• Goal of the exercise
Rewrite every line in the stretch from the line containing "Screen dimensions: 706x1568" through the end of the records, requests included, and shift each coordinate in the answers by -33.

• Entries supplied
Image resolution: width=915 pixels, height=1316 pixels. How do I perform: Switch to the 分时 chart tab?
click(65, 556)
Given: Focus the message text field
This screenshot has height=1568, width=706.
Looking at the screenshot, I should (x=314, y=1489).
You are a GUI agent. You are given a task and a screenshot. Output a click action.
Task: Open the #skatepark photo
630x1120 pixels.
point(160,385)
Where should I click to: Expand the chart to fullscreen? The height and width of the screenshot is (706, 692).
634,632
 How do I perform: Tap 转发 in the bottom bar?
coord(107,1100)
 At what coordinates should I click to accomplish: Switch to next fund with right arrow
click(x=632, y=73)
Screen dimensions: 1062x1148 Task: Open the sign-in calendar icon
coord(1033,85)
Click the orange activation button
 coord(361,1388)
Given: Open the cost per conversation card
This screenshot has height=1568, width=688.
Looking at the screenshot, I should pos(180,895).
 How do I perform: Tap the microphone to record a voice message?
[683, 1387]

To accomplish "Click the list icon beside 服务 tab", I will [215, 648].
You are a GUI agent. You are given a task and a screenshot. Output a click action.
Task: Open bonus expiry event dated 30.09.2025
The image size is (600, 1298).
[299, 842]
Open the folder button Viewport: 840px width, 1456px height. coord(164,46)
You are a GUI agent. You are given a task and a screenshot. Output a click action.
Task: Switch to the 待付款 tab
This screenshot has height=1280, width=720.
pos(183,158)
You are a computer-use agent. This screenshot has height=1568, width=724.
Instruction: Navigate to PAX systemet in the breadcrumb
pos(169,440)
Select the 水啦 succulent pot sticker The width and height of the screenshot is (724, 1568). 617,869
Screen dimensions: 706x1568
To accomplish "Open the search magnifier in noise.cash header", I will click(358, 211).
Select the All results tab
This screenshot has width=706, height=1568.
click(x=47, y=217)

• Final result
Screen dimensions: 706x1568
To accomplish "Open the search magnifier in noise.cash header", I will click(325, 178).
Select the All results tab
This screenshot has width=706, height=1568.
click(x=14, y=184)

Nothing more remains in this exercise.